In effetti, le fiabe hanno spesso recepito e trasfigurato casi di cronaca nera, tra gli argomenti che meglio si conservano nella memoria orale: del resto, le fiabe derivano dalla vita reale, anche se attraverso tanti passaggi, per cui ne conservano l'ambiguità. Abbiamo visto sopra l'ambiguità insita in Griselda: ma essa si trova in tante fiabe. Perché il papà di Cenerentola non la difende mai? Dove ha la testa? (Idem per quello di Biancaneve). Oppure, il padre di Pelle d'Asino: perché è così insensato da volere sposare la figlia? Come mai nel mondo dorato della Bella addormentata c'è spazio anche, tra le fate, per una strega? O ancora: come mai, alla fine di Hansel e Gretel, quando i bambini hanno ucciso la strega e sono tornati a casa, scoprono che è morta anche la matrigna (ma certe versioni parlano della "madre")? Forse che la Pollacchiona era una manifestazione dell'altra? Del resto, Griselda stessa è approdata, come dicevamo sopra, tra le fiabe di Perrault...

DATI FORNITI:
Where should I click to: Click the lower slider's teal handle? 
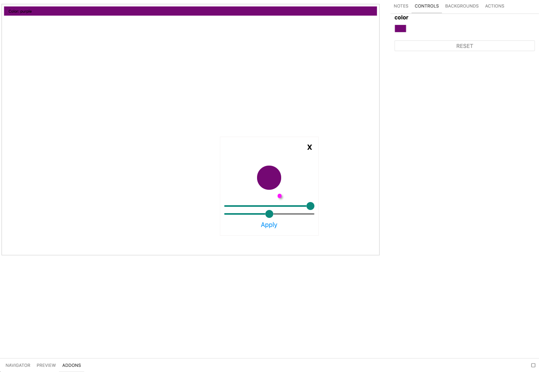(x=269, y=214)
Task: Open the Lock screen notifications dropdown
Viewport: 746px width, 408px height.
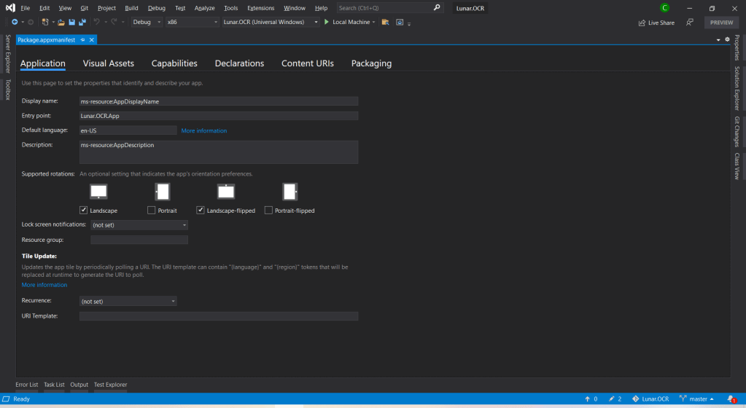Action: pos(139,225)
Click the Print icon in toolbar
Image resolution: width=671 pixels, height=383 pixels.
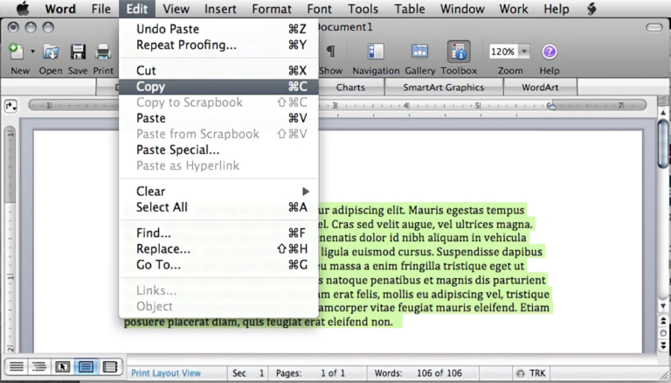tap(103, 52)
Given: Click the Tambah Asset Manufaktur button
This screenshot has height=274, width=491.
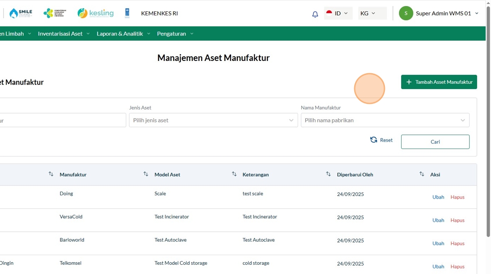Looking at the screenshot, I should (439, 82).
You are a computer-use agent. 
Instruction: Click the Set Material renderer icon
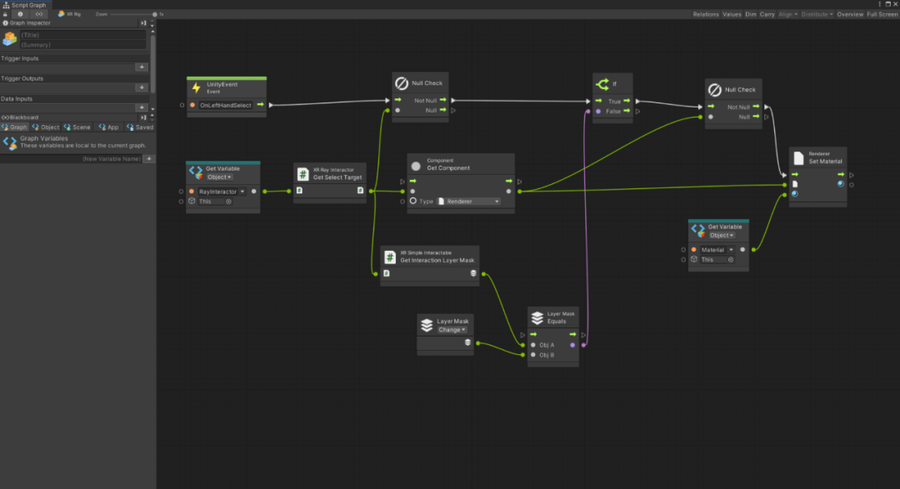pos(798,157)
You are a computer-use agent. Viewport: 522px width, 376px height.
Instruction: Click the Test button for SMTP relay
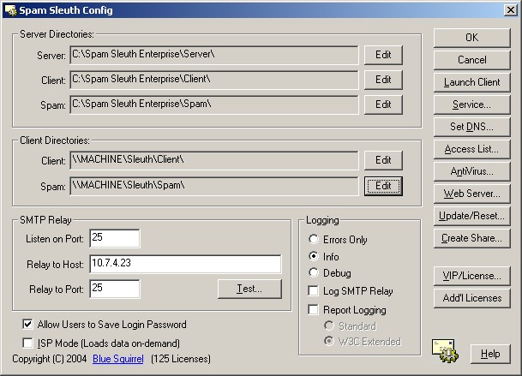coord(249,289)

ESERCIZIO ASSEGNATO: Da dove derivano le fiabe secondo il brano sulle fiabe?

ESERCIZIO SVOLTO: Dalla vita reale, anche se attraverso tanti passaggi.